WARNING: The following philosophical discussion is considered a mild memetic hazard. (It's somewhere between The Game and a Taylor Swift song.) Read at your peril.
--
Okay, everybody still with me? The subject of this thread is the confounding yet fascinating philosophical
gambit known as
Roko's Basilisk. It's kind of a transhumanist version of Pascal's Wager, which itself is a religious version of Jim's And Then Something Bad Happens. Okay, maybe not.
So Pascal's Wager, of course, is the classic argument that you
should be a practicing Christian, even if you don't believe in God, because the possible future events are as follows:
1. You die unworshipful and it turns out you were right: there is no God. Nothing happens.
2. You die unworshipful and it turns out you were wrong. There
is a God, and he's pissed that you didn't worship Him. You burn in Hell, which sucks.
3. You decide to worship God, even though you don't believe. When you die, it turns out you were right and there is no God. Nothing happens.
4. You decide to worship God, even though you don't believe. When you die, it turns out you were wrong and there is a God. He's pleased that you worshipped him and you are rewarded in Heaven, which is great.
So Pascal concludes from this simple possibility matrix that there is zero downside to worshipping God and a ton of downside to refusing to worship God. So you might as well go through the motions out of fear (and the promise of possible reward) if the faith is lacking.
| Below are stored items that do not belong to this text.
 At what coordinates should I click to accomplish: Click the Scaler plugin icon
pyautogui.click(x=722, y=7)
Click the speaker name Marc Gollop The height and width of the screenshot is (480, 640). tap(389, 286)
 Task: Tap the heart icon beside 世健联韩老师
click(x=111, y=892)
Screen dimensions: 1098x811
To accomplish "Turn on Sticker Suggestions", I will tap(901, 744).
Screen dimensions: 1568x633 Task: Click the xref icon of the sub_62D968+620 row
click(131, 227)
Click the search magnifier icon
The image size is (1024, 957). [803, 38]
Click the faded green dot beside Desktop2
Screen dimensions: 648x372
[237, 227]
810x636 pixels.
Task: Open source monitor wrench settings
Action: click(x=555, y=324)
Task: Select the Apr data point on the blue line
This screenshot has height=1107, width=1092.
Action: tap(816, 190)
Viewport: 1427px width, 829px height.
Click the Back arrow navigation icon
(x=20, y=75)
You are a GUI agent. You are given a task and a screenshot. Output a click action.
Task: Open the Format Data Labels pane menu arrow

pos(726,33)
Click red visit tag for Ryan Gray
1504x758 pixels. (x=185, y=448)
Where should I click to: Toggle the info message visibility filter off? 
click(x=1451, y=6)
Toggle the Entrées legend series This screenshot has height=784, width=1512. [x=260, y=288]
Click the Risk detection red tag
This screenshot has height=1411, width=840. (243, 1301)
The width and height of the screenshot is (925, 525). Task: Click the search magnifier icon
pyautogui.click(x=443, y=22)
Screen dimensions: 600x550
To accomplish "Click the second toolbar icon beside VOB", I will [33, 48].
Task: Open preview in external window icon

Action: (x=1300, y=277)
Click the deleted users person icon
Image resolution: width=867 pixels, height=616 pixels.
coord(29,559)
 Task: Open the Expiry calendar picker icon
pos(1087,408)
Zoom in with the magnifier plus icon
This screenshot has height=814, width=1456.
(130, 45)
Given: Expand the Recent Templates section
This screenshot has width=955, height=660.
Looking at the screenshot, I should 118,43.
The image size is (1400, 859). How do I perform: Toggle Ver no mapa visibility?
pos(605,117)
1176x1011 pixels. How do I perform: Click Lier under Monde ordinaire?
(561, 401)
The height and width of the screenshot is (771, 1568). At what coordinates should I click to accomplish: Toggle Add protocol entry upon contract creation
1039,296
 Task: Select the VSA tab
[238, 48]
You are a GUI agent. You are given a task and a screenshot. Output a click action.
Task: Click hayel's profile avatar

There are a few problems with this theory (for one thing, it assumes there is only one God and he desperately wants worship but doesn't mind if it's insincere), but this is kind of the spiritual ancestor of the Basilisk.
So Roku's Basilisk posits that instead of a God, we're dealing with an AI. Eventually, at some point in the future (the theory goes), there will a superintelligent artifical intelligence charged with protecting and guiding humanity--like MULTIVAC from the old Asimov stories. This AI is incredibly powerful and incredibly smart, smart enough to judge its own existence as so vital to the human race that
whenever it was made was
too late, considering all of the lives it could have saved had it existed earlier. So this hypothetical AI creates a threat, of sorts, a kind of blackmail: anyone who, now, in our present (which is before the AI was invented), either tries to retard the process which eventually leads to the AI's construction, or simply does not help support that process, will be tortured once the AI exists. (If they are dead by that point, the AI will simulate them perfectly and torture the simulation. Maybe not quite as bad, but still bad.)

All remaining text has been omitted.